PKK’ya yakınlığıyla tanınan Fırat Haber Ajansı da oradaydı. Ancak… Fırat Haber Ajansı muhabiri, Karayılan’ın ne dediğini değil, bizim gaztecilerin neler dediğini gözlemlemişti, bizim gaztecileri haber yapmıştı. Sayın gaztecilerimiz “kendi çalıştıkları kurumları şikayet etmiş”lerdi. “Kürdistan haberleri yaptıklarını, ama, bağlı bulundukları editörler tarafından sansürlendiklerini, haberlerinin değiştirildiğini anlatmış”lardı. Yani açıkça, kendi çalıştıkları kurumları PKK’ya ispiyonlamışlardı.
*
Kuyruğa girdiler, sırayla Karayılan’ın yanına oturdular, sırıta sırıta poz verdiler.
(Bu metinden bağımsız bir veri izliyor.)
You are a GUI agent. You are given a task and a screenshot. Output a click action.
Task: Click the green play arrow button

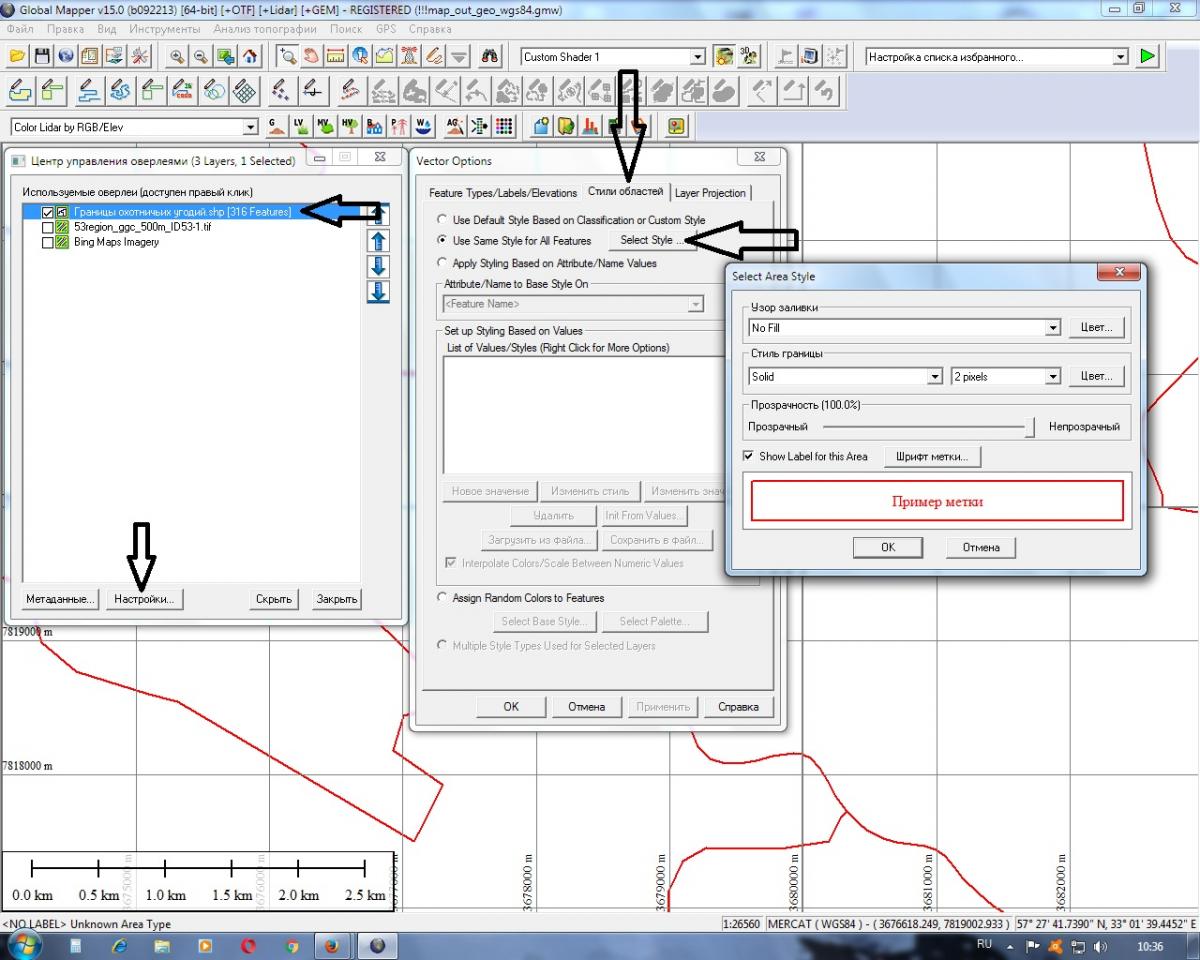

Kadın gaztecilerden biri, o gurur duyduğu hatırasını şöyle ambalajlamıştı: “Açıkçası çatık kaşlı olacağını düşünmüştüm, halbuki Murat Karayılan sohbet boyunca gülümsüyor. Kariyer hırsı yok. Bir lokma bir hırka. Saygılı. Kültürlü. Bilimsel konuşuyor.”
Zannedersin, tonton, babacan bi aile büyüğünü tarif ediyordu. Teröristten ziyade “terörişko”ydu. Okuyunca, insanın PKK’ya katılası geliyordu.
Ana haber bültenlerinde ballandıra ballandıra yayınlandı, ekrana bi tek mekap’la çıkmadıkları kaldı. Gazetelerde neredeyse tam sayfa verildi. Haber kanallarında günlerce başka mevzu yoktu. PKK’yla barış kelimeleri yan yana kullanılıyor, örgüt meşrulaştırılıyordu.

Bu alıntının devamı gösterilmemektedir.